The Pentagon on Monday confirmed plans to postpone production of 179 F-35s over the next five years to save $15.1 billion, including $1.6 billion by funding 13 fewer aircraft in fiscal year 2013.

It was the third program restructuring in recent years as costs escalate and timetables slip in the biggest U.S. weapons program ever.

Burbage told Reuters the average cost would go up somewhat but that the price for particular buyers or time frames would not necessarily rise. He was in Oslo to discuss Norway's proposed purchase of up to 56 F-35s.

The United States still plans to buy 244 jets in the next five years and 2,443 altogether, but the new delay could prompt allies who are helping fund the program to rethink their own tentative orders of more than 700 aircraft.

Norwegian Deputy Defense Minister Roger Ingebrigtsen said Norway's purchase plan would be firmed up with little change and presented to the parliament for approval by early April.

Before that, he said, he would attend a gathering of international buyers called by Canada ahead of a formal meeting in mid-March where they are to outline firm order plans.

It is a kind of fact-finding meeting, Ingebrigtsen said. What is the price in Canada and what is the price in Norway?

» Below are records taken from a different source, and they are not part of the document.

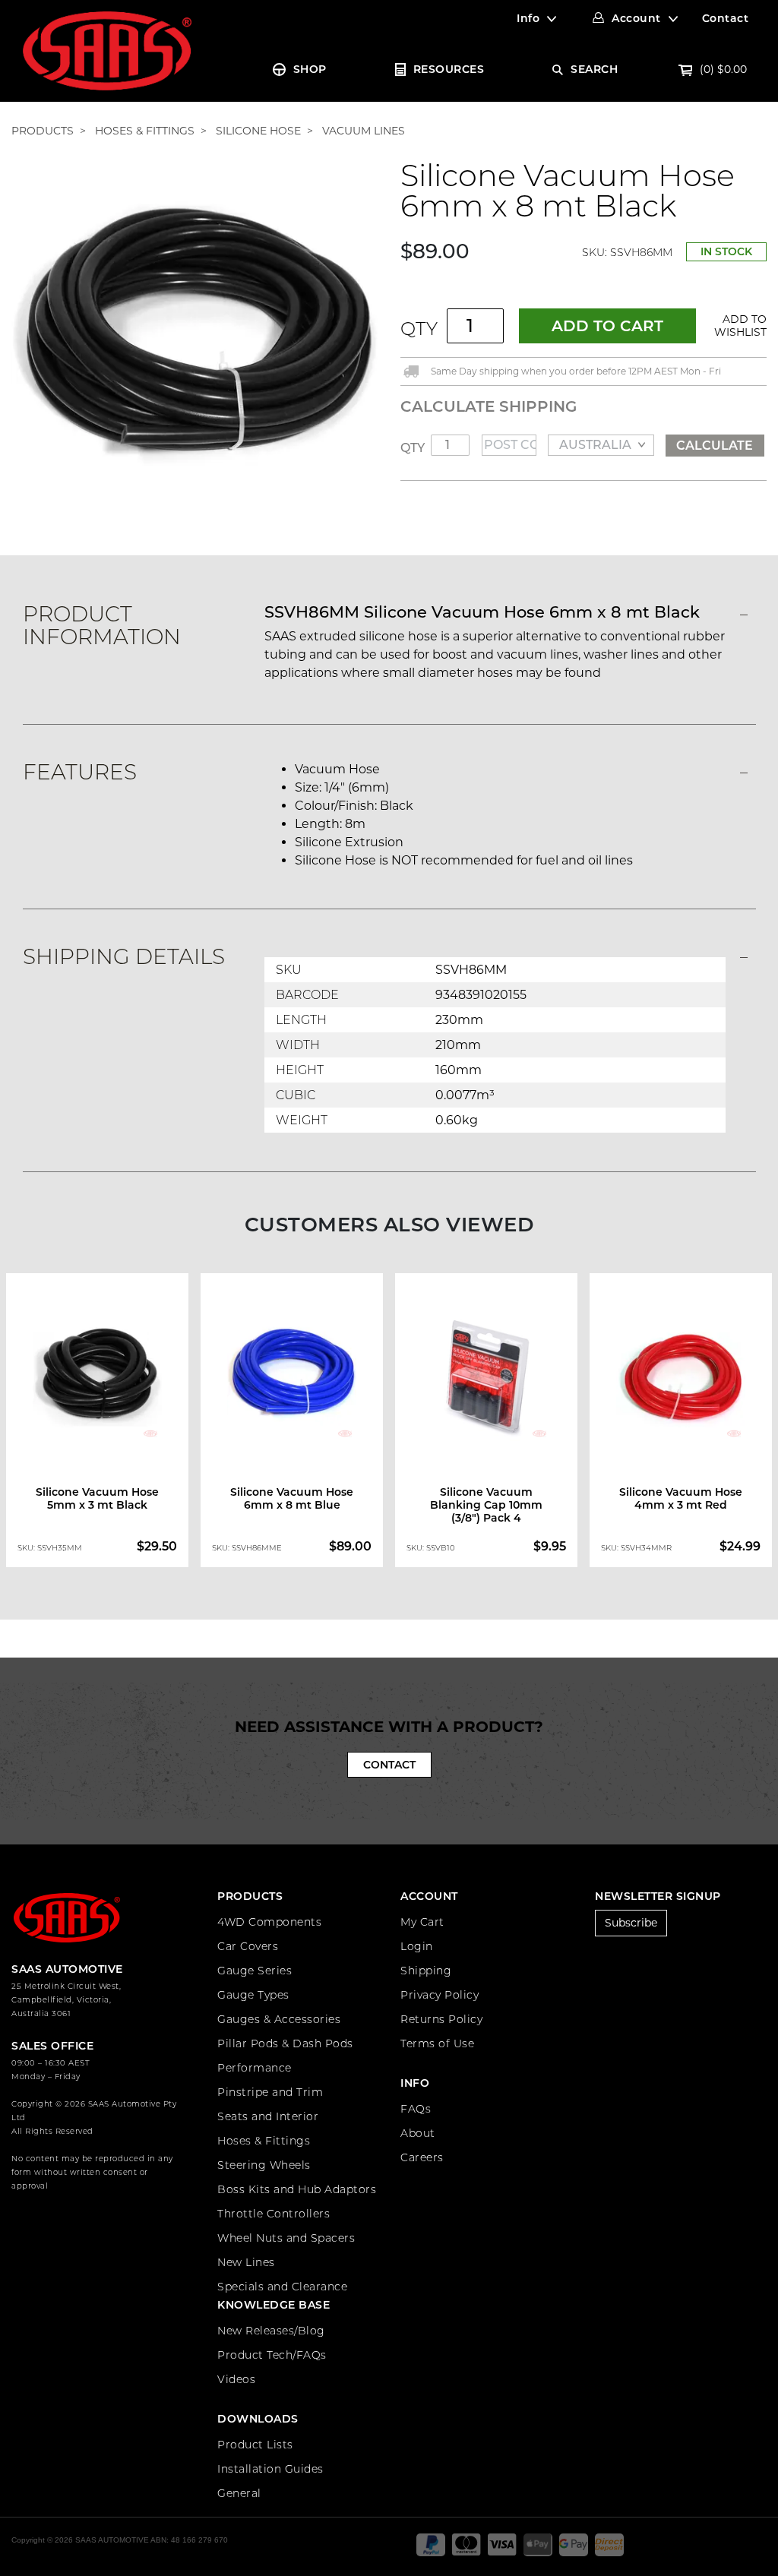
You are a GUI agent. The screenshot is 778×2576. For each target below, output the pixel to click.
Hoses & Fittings (263, 2141)
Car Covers (247, 1946)
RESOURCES (449, 69)
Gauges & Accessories (278, 2019)
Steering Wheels (264, 2165)
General (239, 2493)
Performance (254, 2068)
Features (80, 772)
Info (528, 18)
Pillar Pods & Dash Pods (285, 2043)
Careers (422, 2157)
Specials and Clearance (282, 2286)
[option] (97, 1420)
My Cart (422, 1922)
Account (636, 18)
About (417, 2133)
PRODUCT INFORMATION (102, 625)
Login (416, 1946)
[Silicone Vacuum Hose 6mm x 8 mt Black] (194, 342)
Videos (236, 2379)
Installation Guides (270, 2469)
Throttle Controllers (273, 2213)
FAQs (415, 2109)
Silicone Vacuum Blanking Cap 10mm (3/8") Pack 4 (486, 1505)
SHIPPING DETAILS (124, 956)
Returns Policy (441, 2019)
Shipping (425, 1970)
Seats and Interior (267, 2116)
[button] (737, 325)
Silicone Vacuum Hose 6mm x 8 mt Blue (291, 1498)
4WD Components (269, 1922)
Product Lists (255, 2444)
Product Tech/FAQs (272, 2355)
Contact (725, 18)
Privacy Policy (439, 1995)
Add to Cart (607, 326)
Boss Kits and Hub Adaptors (296, 2189)
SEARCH (594, 69)
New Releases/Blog (271, 2330)
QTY (419, 329)
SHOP (310, 69)
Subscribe (631, 1923)
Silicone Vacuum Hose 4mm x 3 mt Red (680, 1498)
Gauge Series (254, 1970)
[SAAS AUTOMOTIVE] (107, 50)
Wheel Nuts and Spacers (286, 2238)
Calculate (714, 445)
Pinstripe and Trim (270, 2092)
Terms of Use (437, 2043)
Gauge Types (253, 1995)
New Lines (246, 2262)
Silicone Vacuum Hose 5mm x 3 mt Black (97, 1498)
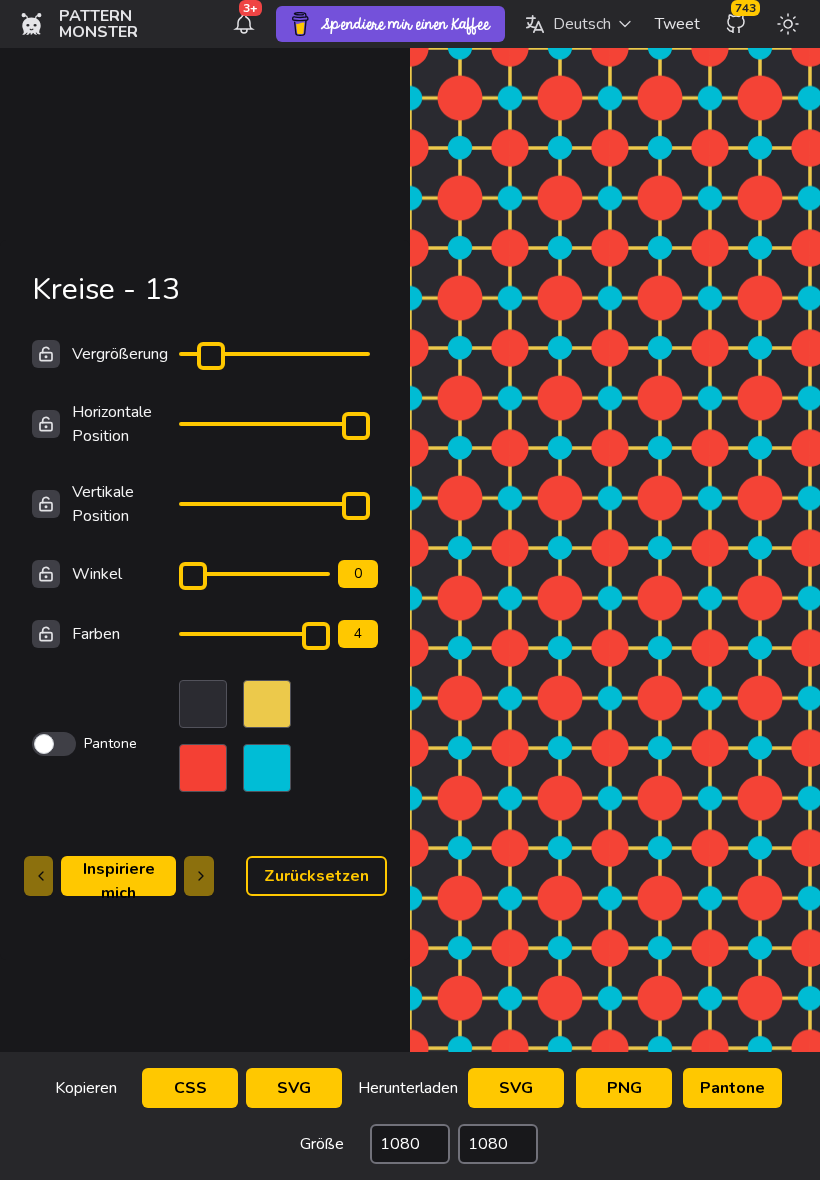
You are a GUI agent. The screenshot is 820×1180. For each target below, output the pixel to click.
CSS (190, 1088)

Why do we sometimes see different numbers for different countries?

Burbage said the price foreign air forces pay to the U.S. Defense Department for their F-35s was volume dependent so that the U.S. slow-down changes the dynamics of the cost equation.

When we don't see an increase in volumes at the rate we anticipated, we don't continue to reduce costs at the rate we anticipated, he said, adding that he saw volumes rising again in about two years as large international purchases kick in.

Britain, the biggest outside contributor to F-35 development, has said it would wait until 2015 to decide how many jets to buy.

Turkey has halved its initial delivery request for four planes, part of a much larger order that it has not yet reduced, and Italy has hinted at possible significant reductions from its tentative 131-jet order.

Burbage said none of the international partners had scaled back their formal commitments yet.

We still have all the countries engaged at the same numbers where we started, and we see no restriction in our way to delivering planes to the Norwegian air force on the schedule that they desire, he said, promising those deliveries in 2018.

Last month Norway's Defense chief said the country might make do with 52 F-35s instead of 56 as originally proposed at an assumed total price of 61 billion Norwegian crowns ($10.7 billion) in real 2011 currency.